Manji has been a popular character. Otaku USA described Manji's immortality as "less a plot device than a symbol of his world weariness and connection to corrupt forces". The same site praised the character's fight against Shiro for the tention provided by the fact that Manji was missing an arm and thus multiple readers were waiting for the release of the manga volume after a major delay. Jarred Pine from Mania Beyond Entertainment had mixed thoughts in regards to Manji's fights, finding them "pointless" as it served to the character gain the trust from Giichi but praised the resolution due to reuniting the protagonist with Rin.

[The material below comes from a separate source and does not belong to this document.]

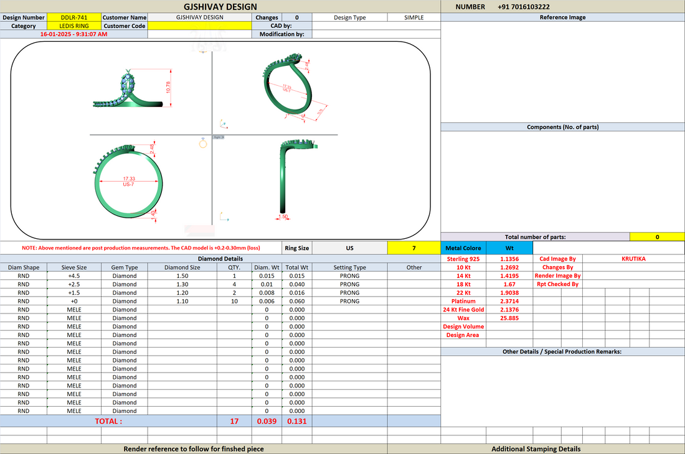Select the TOTAL quantity cell showing 17
The height and width of the screenshot is (454, 685).
[x=234, y=421]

Dark Horse Comics found Rin as a more suitable protagonist from the manga than Manji due to how she matures in the story and becomes stronger. As a result, the editor claimed that Manji is more appealing as a lead in the live-action film. UK Anime Network has a similar opinion due to how most of the narrative revolves around Rin rather than Manji in the first volume of the manga. Anime News Network found that while Manji's imprisonment is filled with negative scenes, his reunion with Rin helped to improve the dark narrative. The site also praised Manji's and Shira's fight but the reasonings behind Manji's immortality were seen as lucky.

===2008 anime===
In regards to the 2008 anime, Anime News Network criticized the lack of explanation behind Manji's curse. On the other hand, Mania Beyond Entertainment felt that both protagonists were properly developed in the series in the early episodes though he did not comment about the curse.

===2017 film===
For the 2017 live-action film, The Guardian compared the duality of Manji and Rin with James Mangold's Logan film. Commenting on Manji's healing powers, the reviewer felt the film took advantage of this as it allowed the staff to delivery notorious gory scenes. Hollywood Reporter agreed, finding Manji's battle against another fighter with healing powers as an opportunity to make the writers execute more violence in the film. The New York Times enjoyed Manji's weaponry as he could wield multiple attacks through his clothing. Although IGN criticized Manji's and Rin's journey for being an excuse to battle a large amount of characters, the reviewer enjoyed their relationship, comparing them to Logan like The Guardian while also being selfaware of the idea of revenge. DVD Talk also compared Manji with the X-Men character Wolverine based on their supernatural powers and also praised the work Takuya Kimura provided in order for his character to be engaged in multiple fight scenes. Another comparison based on Manji's supernatural powers was made by Blu Ray but rather than Logan, the 1986 Highlander film due to the portrayal of immortal fighters. Japan Times highly praised Kimura's work for his emotional and physical scenes despite not being at his prime in the film, comparing him to Tom Cruise.

===2019 anime===
Commenting on the 2019 anime, UK Anime Network said that while the themes explored by Manji and Rin are interesting, the fight scenes the former has are predictable due to the abuse of Manji's healing skills. Scribd regarded Manji's fight sin the reboot as one of the goriest in animation history, comparing the ones with the Netflix anime Devilman Crybaby due to how they might disturb the audience.